Deep power: Deep learning architectures for power quality disturbances classification

Abstract

The transformation of the conventional electric power grid to modern smart grid are subjected to power system quality and reliability problems. In order to ensure reliable, secure and quality supply of power, it is important to characterize and classify the power quality disturbances. Power quality (PQ) disturbance classification schemes implicitly relies o n feature engineering to extract unique and accurate features such as statistical information, spatio-temporal characteristics, stationary and non-stationary behavior of PQ signals. This paper explores the potentiality of deep learning algorithms to characterize and classify various PQ disturbances in smart grid. Deep learning algorithms have the inherent capability to automatically learn optimal features from raw input data and thus to avoid time-consuming feature engineering.
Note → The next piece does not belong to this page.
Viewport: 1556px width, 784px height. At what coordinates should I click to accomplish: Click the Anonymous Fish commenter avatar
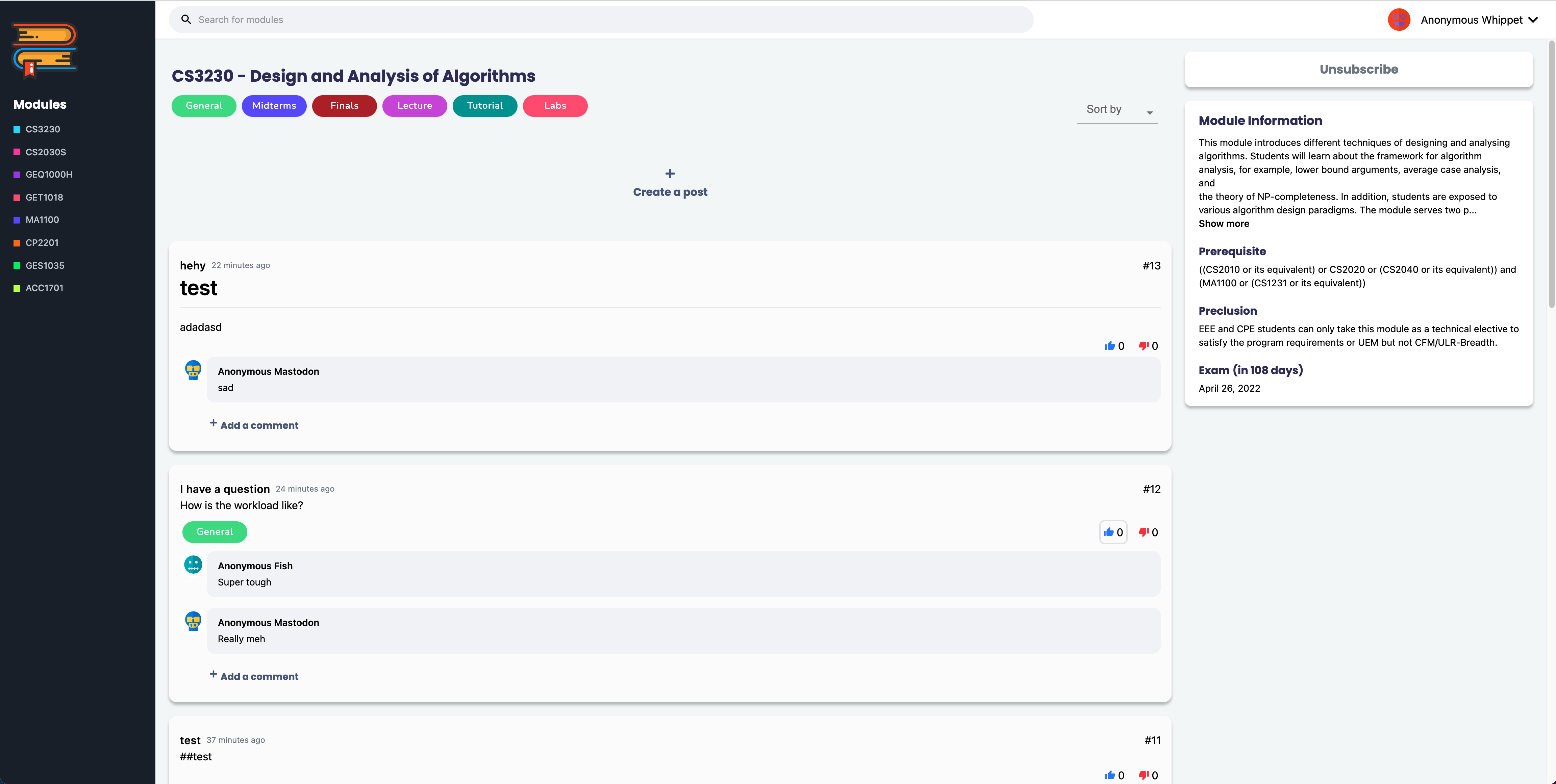[193, 565]
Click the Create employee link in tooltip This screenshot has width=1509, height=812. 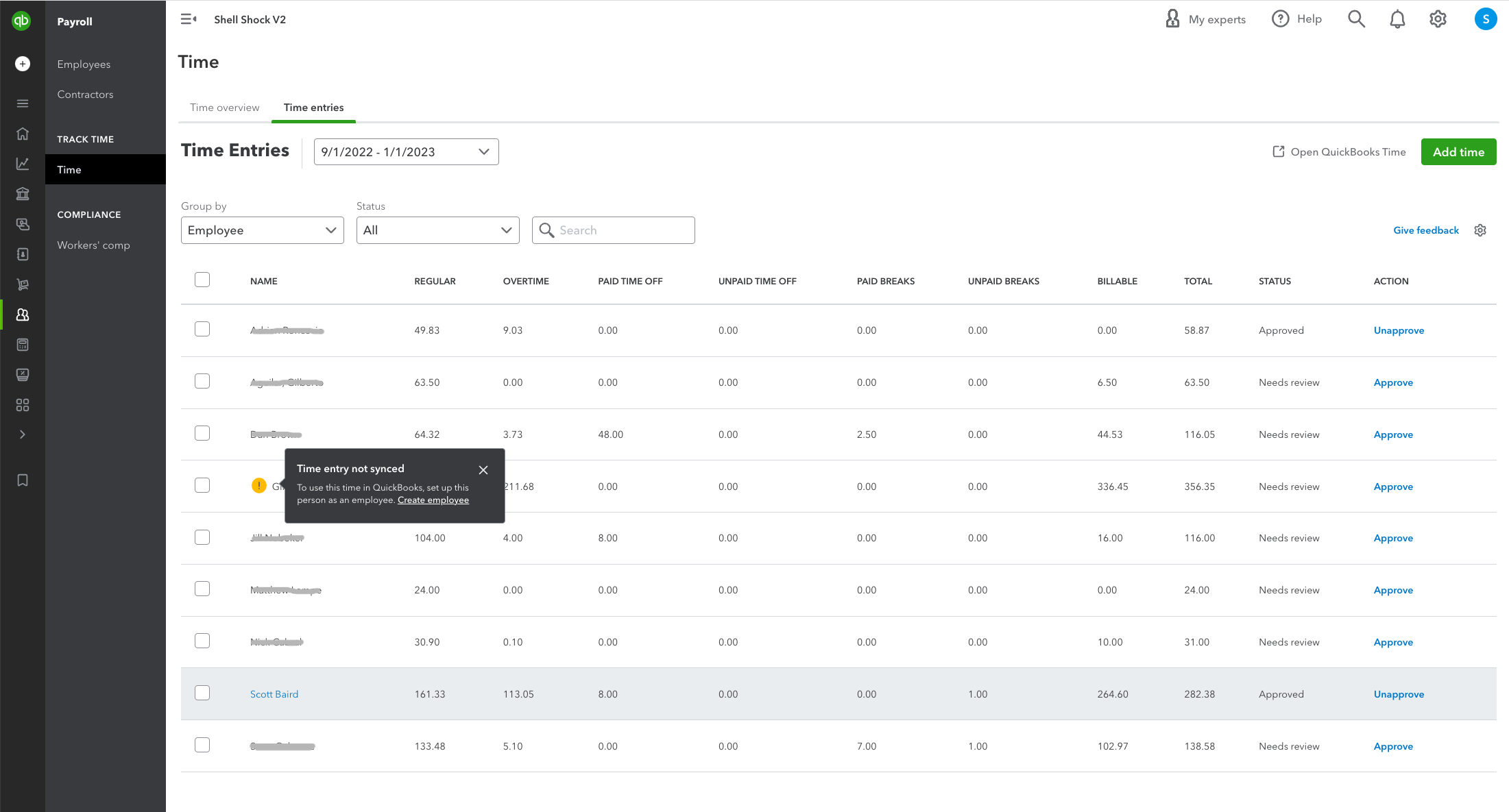click(433, 500)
To understand the effectiveness of various deep learning mechanisms, different architectures namely convolution neural network (CNN), recurrent neural network (RNN), identity-recurrent neural network (I-RNN), long short-term memory (LSTM), gated recurrent units (GRU) and convolutional neural network-long short-term memory (CNN-LSTM) are studied in this paper. Several experiments are conducted to propose an optimal deep learning architecture with specific network parameters and topologies. The performance of the proposed deep learning architecture is evaluated on a set of synthetic single and combined PQ disturbances and real-time PQ events. The proposed architecture is found to be accurate for real-time characterization and classification of power quality disturbances in smart grid.